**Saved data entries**
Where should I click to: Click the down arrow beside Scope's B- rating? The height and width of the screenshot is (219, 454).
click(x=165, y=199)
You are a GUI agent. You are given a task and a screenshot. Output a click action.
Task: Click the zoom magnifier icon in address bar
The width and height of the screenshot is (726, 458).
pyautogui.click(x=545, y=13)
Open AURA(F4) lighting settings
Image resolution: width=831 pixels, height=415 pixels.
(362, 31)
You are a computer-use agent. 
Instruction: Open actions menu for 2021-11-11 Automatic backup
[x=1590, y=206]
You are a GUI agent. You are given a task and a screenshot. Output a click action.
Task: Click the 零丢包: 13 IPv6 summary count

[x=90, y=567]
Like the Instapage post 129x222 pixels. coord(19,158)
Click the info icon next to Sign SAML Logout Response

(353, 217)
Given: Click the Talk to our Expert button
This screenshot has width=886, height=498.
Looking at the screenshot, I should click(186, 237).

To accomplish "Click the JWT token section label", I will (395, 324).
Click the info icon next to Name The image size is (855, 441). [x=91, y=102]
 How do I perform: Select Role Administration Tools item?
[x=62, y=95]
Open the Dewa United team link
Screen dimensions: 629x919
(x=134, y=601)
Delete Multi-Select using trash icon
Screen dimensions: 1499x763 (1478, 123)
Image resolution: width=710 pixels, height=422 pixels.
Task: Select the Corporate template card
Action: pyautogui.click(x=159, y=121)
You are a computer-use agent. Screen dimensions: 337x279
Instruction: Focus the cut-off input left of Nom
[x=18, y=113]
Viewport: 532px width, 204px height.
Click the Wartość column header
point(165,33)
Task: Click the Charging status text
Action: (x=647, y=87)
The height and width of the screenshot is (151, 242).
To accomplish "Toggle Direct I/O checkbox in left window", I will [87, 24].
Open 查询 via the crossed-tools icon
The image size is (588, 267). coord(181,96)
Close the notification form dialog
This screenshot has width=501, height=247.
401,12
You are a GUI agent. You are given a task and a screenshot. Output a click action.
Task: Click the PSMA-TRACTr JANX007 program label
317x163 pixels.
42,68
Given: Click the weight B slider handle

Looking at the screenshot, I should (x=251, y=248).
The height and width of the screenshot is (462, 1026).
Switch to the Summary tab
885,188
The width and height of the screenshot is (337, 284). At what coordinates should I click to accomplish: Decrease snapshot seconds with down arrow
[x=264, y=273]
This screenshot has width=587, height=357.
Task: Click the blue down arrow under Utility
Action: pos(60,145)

**Work item**
Repeat the data precisely, line by line.

**Task response**
Where should I click to: Click the down arrow beside Scope's B- rating? The height and width of the screenshot is (219, 454).
click(x=165, y=199)
You are a GUI agent. You are given a task and a screenshot. Output a click action.
Task: Click the zoom magnifier icon in address bar
The width and height of the screenshot is (726, 458).
pyautogui.click(x=545, y=13)
Open AURA(F4) lighting settings
Image resolution: width=831 pixels, height=415 pixels.
(362, 31)
You are a computer-use agent. 
Instruction: Open actions menu for 2021-11-11 Automatic backup
[x=1590, y=206]
You are a GUI agent. You are given a task and a screenshot. Output a click action.
Task: Click the 零丢包: 13 IPv6 summary count

[x=90, y=567]
Like the Instapage post 129x222 pixels. coord(19,158)
Click the info icon next to Sign SAML Logout Response

(353, 217)
Given: Click the Talk to our Expert button
This screenshot has width=886, height=498.
Looking at the screenshot, I should click(186, 237).

To accomplish "Click the JWT token section label", I will (395, 324).
Click the info icon next to Name The image size is (855, 441). [x=91, y=102]
 How do I perform: Select Role Administration Tools item?
[x=62, y=95]
Open the Dewa United team link
Screen dimensions: 629x919
(x=134, y=601)
Delete Multi-Select using trash icon
Screen dimensions: 1499x763 (1478, 123)
Image resolution: width=710 pixels, height=422 pixels.
Task: Select the Corporate template card
Action: pyautogui.click(x=159, y=121)
You are a computer-use agent. Screen dimensions: 337x279
Instruction: Focus the cut-off input left of Nom
[x=18, y=113]
Viewport: 532px width, 204px height.
Click the Wartość column header
point(165,33)
Task: Click the Charging status text
Action: (x=647, y=87)
The height and width of the screenshot is (151, 242).
To accomplish "Toggle Direct I/O checkbox in left window", I will [87, 24].
Open 查询 via the crossed-tools icon
The image size is (588, 267). coord(181,96)
Close the notification form dialog
This screenshot has width=501, height=247.
401,12
You are a GUI agent. You are given a task and a screenshot. Output a click action.
Task: Click the PSMA-TRACTr JANX007 program label
317x163 pixels.
42,68
Given: Click the weight B slider handle

Looking at the screenshot, I should (x=251, y=248).
The height and width of the screenshot is (462, 1026).
Switch to the Summary tab
885,188
The width and height of the screenshot is (337, 284). At what coordinates should I click to accomplish: Decrease snapshot seconds with down arrow
[x=264, y=273]
This screenshot has width=587, height=357.
Task: Click the blue down arrow under Utility
Action: pos(60,145)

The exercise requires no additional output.